Afera mieszkaniowa w Opolu. Prezydent Arkadiusz Wiśniewski atakuje nto, ale strzela ślepakami

Tomasz Kapica
Tomasz Kapica
Prezydent Arkadiusz Wiśniewski na tzw. Campusie Polska zapewniał, że będzie dbał o mieszkania dla młodych. Mówił tam o tym, że "młodzi ludzie męczą się przy zakupie mieszkania w wieloma barierami. To brak zdolności kredytowych (...) i pieniądze." Jednak sam zrobił coś kompletnie odwrotnego.
Prezydent Arkadiusz Wiśniewski na tzw. Campusie Polska zapewniał, że będzie dbał o mieszkania dla młodych. Mówił tam o tym, że "młodzi ludzie męczą się przy zakupie mieszkania w wieloma barierami. To brak zdolności kredytowych (...) i pieniądze." Jednak sam zrobił coś kompletnie odwrotnego.
Prezydent Opola Arkadiusz Wiśniewski w internetowym wpisie odniósł się do poniedziałkowych publikacji portalu nto.pl i Nowej Trybuny Opolskiej na temat kontrowersyjnego zakupu mieszkania od podległej miastu spółki. Rzetelny i udokumentowany artykuł nazywa "manipulacją". Oto, dlaczego nie ma racji.

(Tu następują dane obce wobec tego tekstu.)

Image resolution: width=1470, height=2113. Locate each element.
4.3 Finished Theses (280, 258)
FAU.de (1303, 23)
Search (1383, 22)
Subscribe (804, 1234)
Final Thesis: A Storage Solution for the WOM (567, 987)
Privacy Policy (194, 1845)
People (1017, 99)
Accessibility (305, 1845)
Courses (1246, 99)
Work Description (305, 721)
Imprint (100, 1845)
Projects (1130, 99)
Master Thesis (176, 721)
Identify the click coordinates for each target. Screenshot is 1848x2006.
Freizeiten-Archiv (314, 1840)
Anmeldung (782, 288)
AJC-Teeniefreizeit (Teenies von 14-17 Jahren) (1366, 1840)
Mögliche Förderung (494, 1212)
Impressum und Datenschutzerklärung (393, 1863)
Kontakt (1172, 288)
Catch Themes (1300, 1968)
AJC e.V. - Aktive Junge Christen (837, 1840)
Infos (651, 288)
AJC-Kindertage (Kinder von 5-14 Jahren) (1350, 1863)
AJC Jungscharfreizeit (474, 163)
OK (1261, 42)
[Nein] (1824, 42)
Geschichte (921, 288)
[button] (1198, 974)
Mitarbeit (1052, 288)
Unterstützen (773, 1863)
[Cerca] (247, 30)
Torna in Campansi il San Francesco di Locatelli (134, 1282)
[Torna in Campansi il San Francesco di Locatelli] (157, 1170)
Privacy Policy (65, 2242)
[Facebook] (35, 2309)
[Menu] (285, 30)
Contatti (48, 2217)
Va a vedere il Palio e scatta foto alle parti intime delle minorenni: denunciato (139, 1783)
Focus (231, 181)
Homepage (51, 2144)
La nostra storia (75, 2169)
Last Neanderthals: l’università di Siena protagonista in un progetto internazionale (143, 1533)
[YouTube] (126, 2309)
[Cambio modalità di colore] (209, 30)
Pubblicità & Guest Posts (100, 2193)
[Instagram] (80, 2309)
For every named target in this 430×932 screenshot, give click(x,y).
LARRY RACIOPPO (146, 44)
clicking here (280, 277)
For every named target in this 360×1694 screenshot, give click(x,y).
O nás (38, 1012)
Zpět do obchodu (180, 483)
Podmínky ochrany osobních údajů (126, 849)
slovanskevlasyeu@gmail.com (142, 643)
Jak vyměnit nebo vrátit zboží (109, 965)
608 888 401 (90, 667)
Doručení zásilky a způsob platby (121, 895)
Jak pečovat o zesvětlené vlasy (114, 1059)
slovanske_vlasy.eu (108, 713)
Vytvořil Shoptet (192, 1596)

Prezydent Opola pisze na Facebooku, że autor tekstu "To nie był dom dla prezydenta Opola. Mieszkanie z TBS-u dla Arkadiusza Wiśniewskiego" rzekomo manipuluje informacjami dotyczącymi praw do lokali jakie ma w TBS Opole, co stawia go w niekorzystnym świetle. I dodaje, że mieszkanie nie kosztowało 200 tys. złotych.

Sęk w tym, że nto nigdzie nie pisała, iż Wiśniewski nabył je w całości na własność za taką kwotę. W dobrze udokumentowanym tekście szczegółowo wyjaśniliśmy, jak wygląda proces nabywania prawa do mieszkania i dochodzenia do pełnej własności (gdzie koszt metra mieszkania TBS wyliczył na mniej więcej 7300 zł).

Arkadiusz Wiśniewski tłumaczy również, że TBS w tej lokalizacji nadal ma wolne mieszkania na które nie ma chętnych. Celowo pomija jednak najważniejszą informacje. Puste stoją największe i najdroższe mieszkania, w których koszty wkładu budowlanego i czynszu są dużo wyższe niż te, które on poniósł. Sam kupił to najatrakcyjniejsze, gdzie nie było problemów z nabywcami. Co więcej, ratusz dalej ukrywa wszystkie szczegóły tej transakcji.

Włodarz miasta pisze też, że "TBS te lokale sprzedaje bez żadnych preferencji". Przypomnijmy: samo nabycie prawa do lokalu od gminnej spółki, działającej na zasadzie non-profit, która buduje na gruntach miasta, jest już preferencją przekładającą się finalnie na niższą cenę zakupu lokalu. Co więcej, preferencją jest także sposób kredytowania w TBS. Różni się on od scenariusza w którym prezydent kupuje mieszkanie od dewelopera korzystając z indywidualnego kredytu bankowego. W takim wypadku ponad wszelką wątpliwość zapłaciłby o wiele więcej.

Uprawniona jest również teza stawiana przez nto, że preferencją jest niestosowane w przypadku TBS-ów kryterium otrzymania prawa do najatrakcyjniejszych mieszkań na zasadzie „kto pierwszy - ten lepszy". Prezydent, jako nadzorujący całą inwestycję, mógł wiedzieć pierwszy o wszystkich kryteriach i warunkach.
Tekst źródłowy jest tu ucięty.